Değerin altınla değil hafızayla ölçüldüğü bu yerde, bavul minyatür bir vatana dönüşüyor; gerçeklik yağmalanırken omuzda taşınıyor.
Denizden Ötesi Yok
Yerinden edilenlerin sözlerinde denizden sık sık bahsedilir, bir gezinti yeri olarak değil, nihai bir çözüm olarak. Denize doğru kaçış bir yüzme arzusu değil, mümkün olan en uzak gökyüzü, hava ve zayıf yaşam şansına ulaşmaktı.

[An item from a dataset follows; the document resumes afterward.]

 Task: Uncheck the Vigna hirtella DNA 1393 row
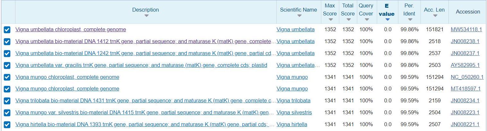[x=7, y=125]
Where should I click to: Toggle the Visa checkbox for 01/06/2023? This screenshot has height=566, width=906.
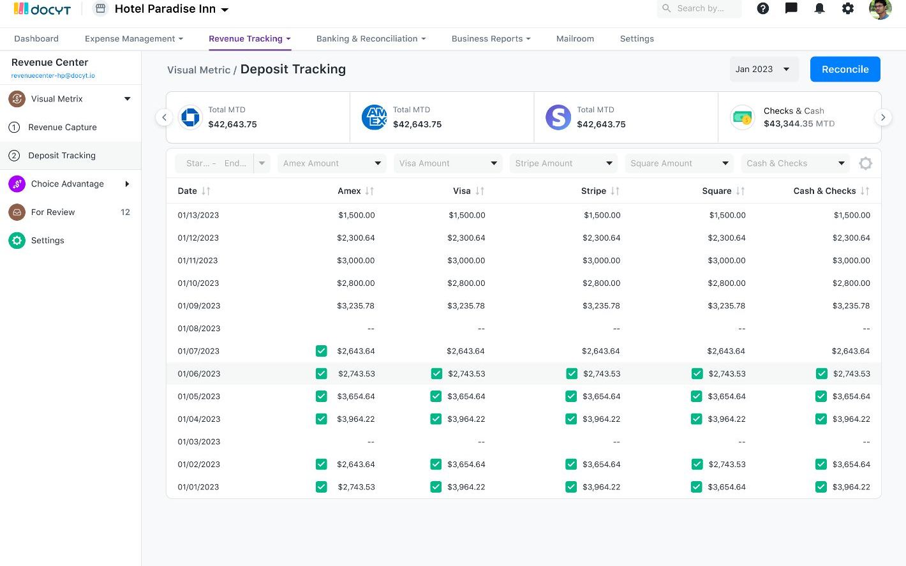tap(436, 374)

Yeryüzünün küçüldüğü ve duvarların silah sesleriyle sarsıldığı Gazze'de deniz, yaşamdan kaçış değil, yaşamın son eşiği haline geldi. Deniz artık şairlerin şarkılarındaki o mavi enginlik değil; şehri üç taraftan kuşatan, dördüncü taraftan ise ölümün yaklaştığı sulu bir duvar.
Yerinden edilme sözlüğünde “denizin ötesinde hiçbir şey yoktur”.
Deniz bizim son sınırımızdır. Bir çocuk babasına “Çadırı bombalarlarsa nereye gideriz?” diye sorduğunda, cevap her zaman: “Deniz... Onun ötesinde bir yer yok.”
Bu bizim tek yönümüz: Yerinden edilenlerin haritalarında kuzeyi ya da güneyi gösteren oklar yok, sadece bir tanesi batıyı, dalgaların sığınak olmayı reddettiği yeri gösteriyor.
Bu sözlük Gazze'nin yeni kalp atışı: “Ölmeyi reddeden kelimelerden oluşan bir vatan.”
* Fatima Skaik; 21 yaşında, Gazze İslam Üniversitesi'nde bir mimarlık öğrencisi.